A new research has suggested that incorporating social media in classes can be an attention-grabbing and effective teaching method.
Dr. Mia Moody, an assistant professor of journalism and media arts at Baylor University, said that social media in lectures, textbooks and traditional discussion groups not only prepares students for current and future communication trends, but it gives those who are too shy to talk in front of their classmates an opportunity to open up via the Web.
Students can "create, swap and manipulate information on many levels and in real time," Moody said in her article Teaching Twitter and Beyond: Tips for Incorporating Social Media into Traditional Courses.
Social media also can provide quick, easy access to instructors outside the classroom, Moody said.

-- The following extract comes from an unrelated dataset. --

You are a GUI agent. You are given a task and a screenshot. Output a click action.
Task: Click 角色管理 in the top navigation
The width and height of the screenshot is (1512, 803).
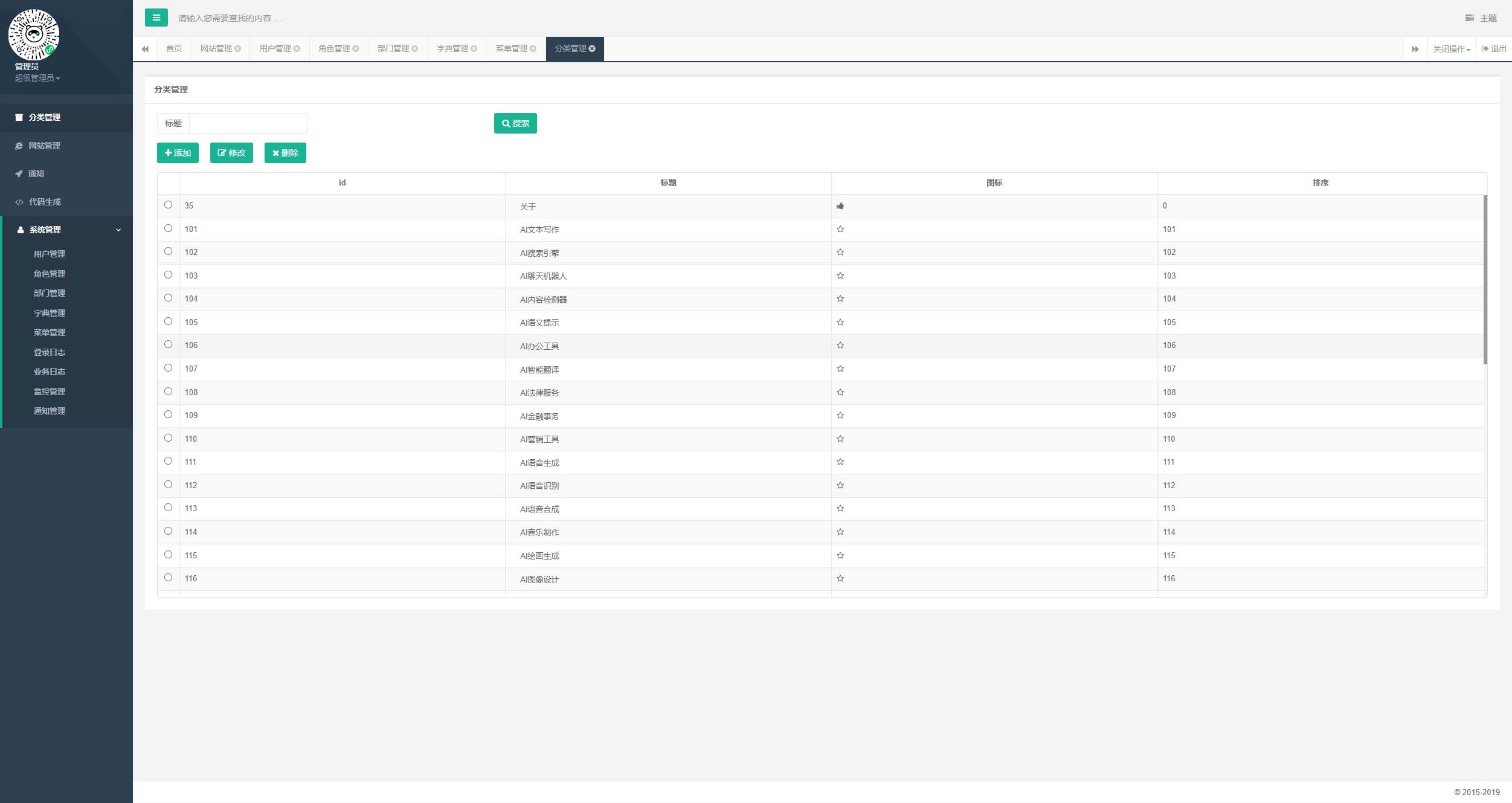pyautogui.click(x=333, y=48)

"One exercise, for example, might encourage students to discuss the prevalence of hate groups in social media or compare and contrast the goals and objectives of race-related groups on Facebook.
"Instructors can chat with students who have questions about a project and need a few minutes of their time versus stopping by for an in-depth office visit," Moody said.
"This works particularly well with students who have a disability or those who have internships or jobs."
Another benefit of the social media is feedback from people who are not enrolled in the classes - especially helpful for students planning careers as reporters, magazine writers or public relations professionals, she said.
In the article, Moody offers several tips for teachers, including assigning students to create PowerPoint videos to display key points from their stories or to create short video clips using Skype or Flip cameras as an easy, inexpensive way to record interviews.
The article is published in the current issue of Journal of Magazine & New Media Research.